Segment Start: Task material
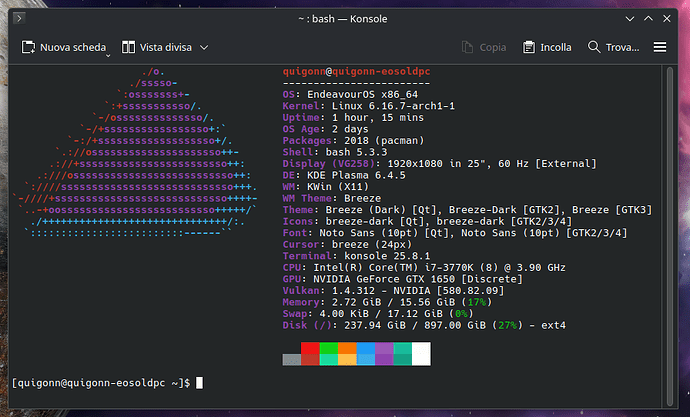The width and height of the screenshot is (690, 417).
Task: Click the Copia toolbar button
Action: pyautogui.click(x=485, y=47)
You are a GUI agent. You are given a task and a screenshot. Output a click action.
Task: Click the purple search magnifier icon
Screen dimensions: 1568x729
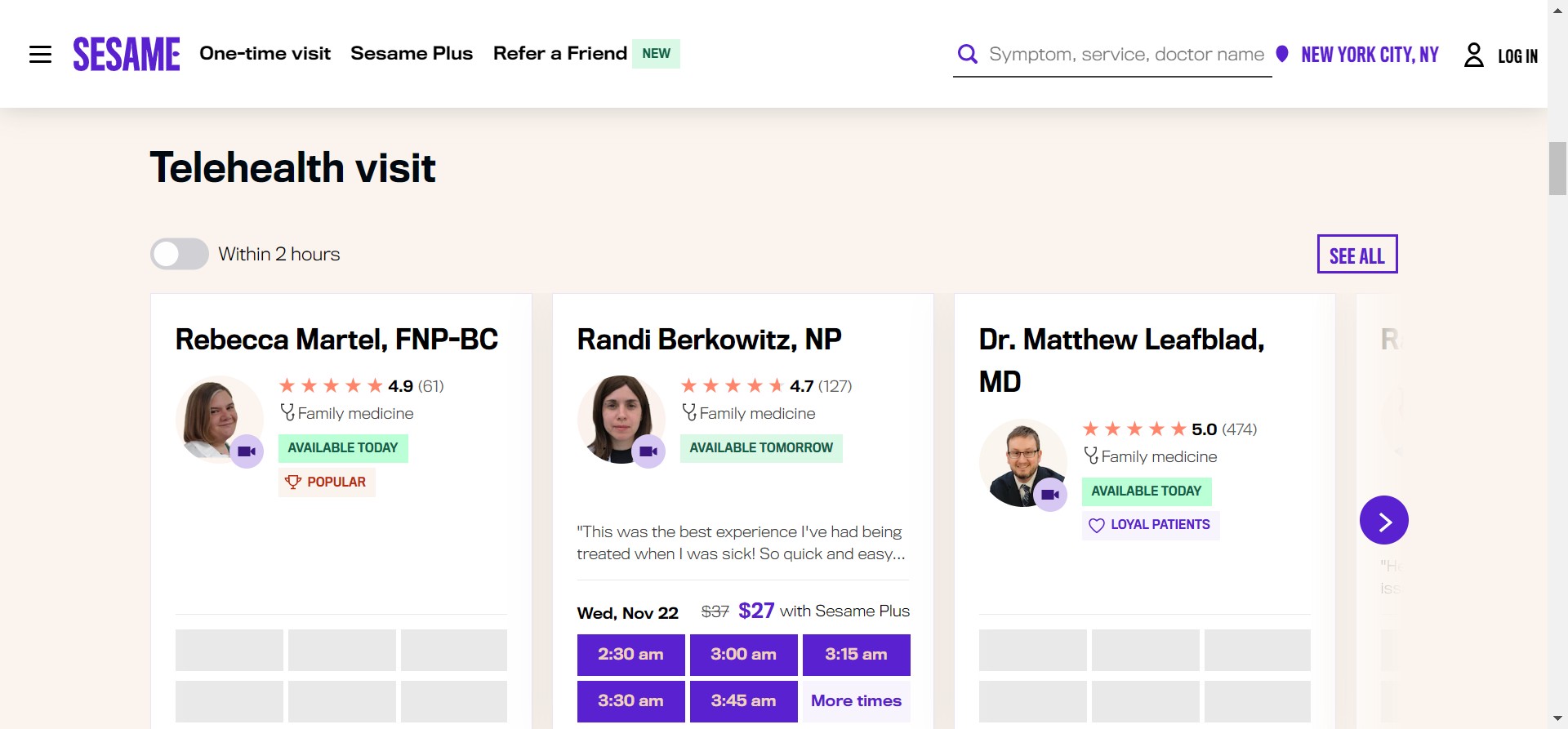968,54
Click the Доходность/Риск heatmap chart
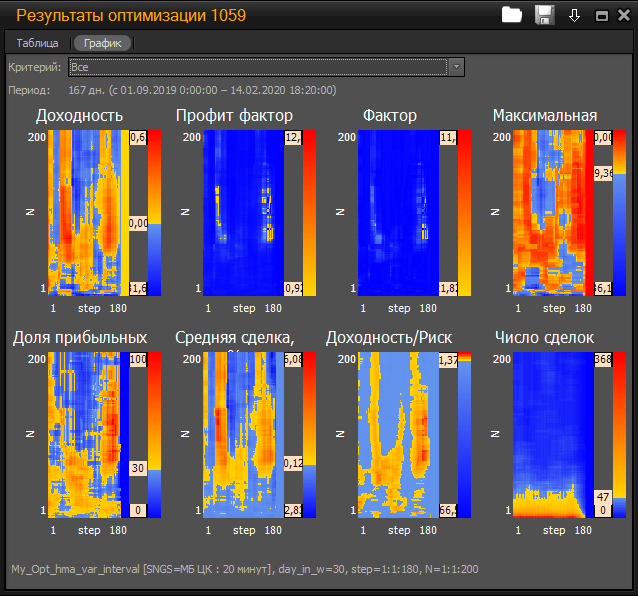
Segment End: Task material
* [Exercise] Beginning with the line that contains "You are a GUI", write out every line through the last one in the records, exactly and without pictures.

* [The answer]
You are a GUI agent. You are given a task and a screenshot. Output a click action.
Task: Click the purple search magnifier icon
Screen dimensions: 1568x729
968,54
Click the Доходность/Риск heatmap chart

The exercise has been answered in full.